*** Opening Material for the task ***

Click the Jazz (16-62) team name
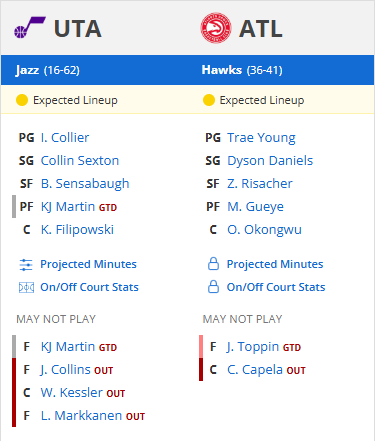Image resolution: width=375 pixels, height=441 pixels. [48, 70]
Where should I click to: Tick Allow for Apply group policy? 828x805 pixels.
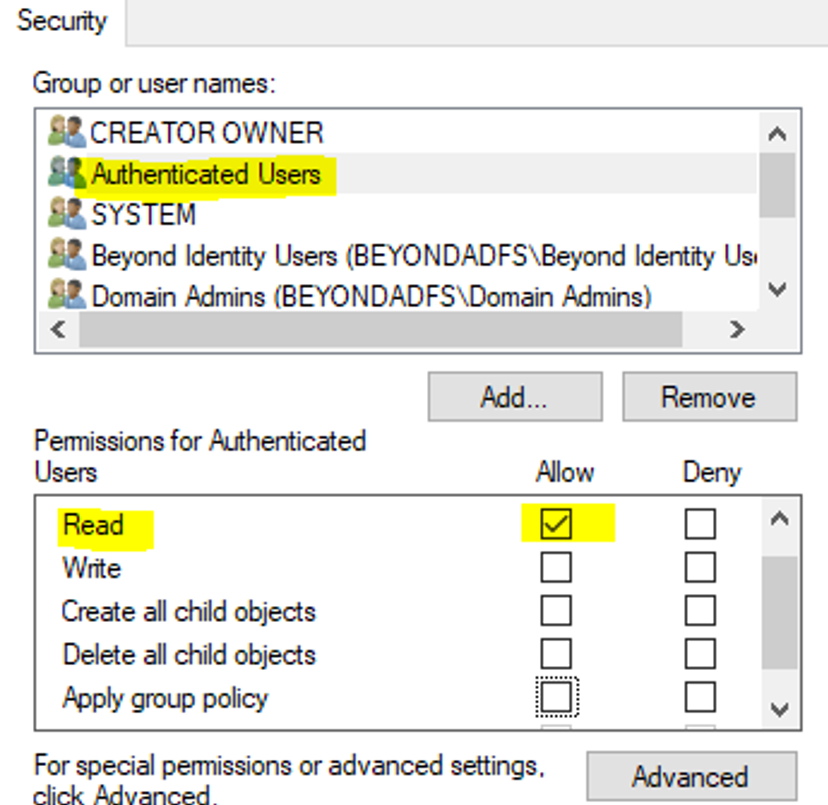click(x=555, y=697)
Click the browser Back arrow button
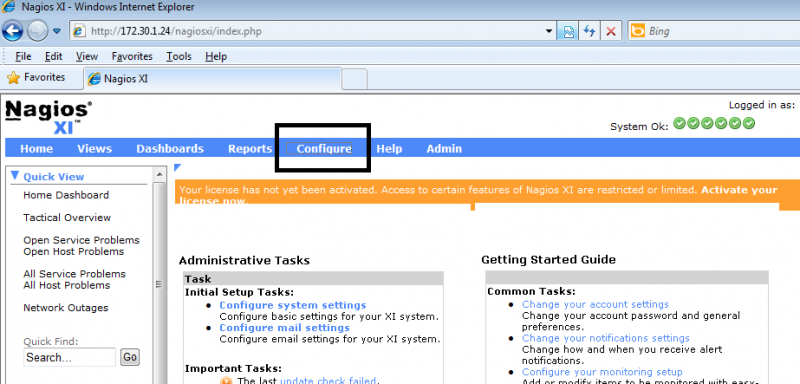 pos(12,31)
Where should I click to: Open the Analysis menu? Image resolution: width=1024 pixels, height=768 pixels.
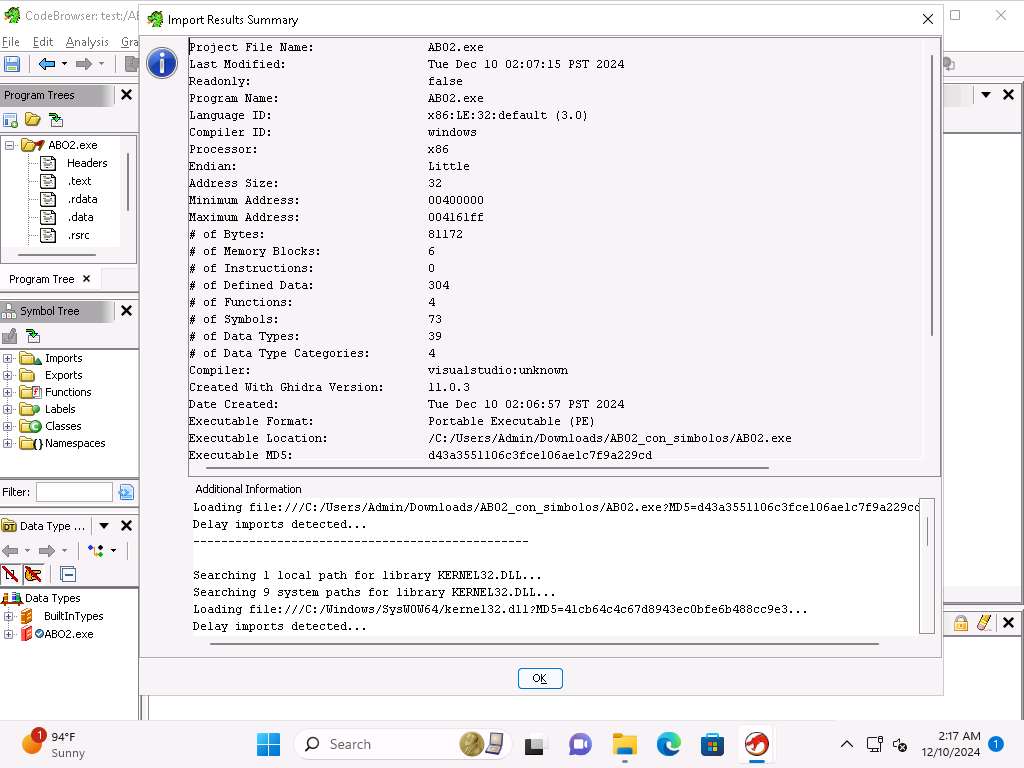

*** Closing Material for the task ***

## About this exercise
Your answer must be an exact copy of the listing, minus its pictures.

## Output
Click the Jazz (16-62) team name
Image resolution: width=375 pixels, height=441 pixels. [48, 70]
Where should I click to: Tick Allow for Apply group policy? 828x805 pixels.
click(x=555, y=697)
Click the browser Back arrow button
 pos(12,31)
Where should I click to: Open the Analysis menu? Image resolution: width=1024 pixels, height=768 pixels.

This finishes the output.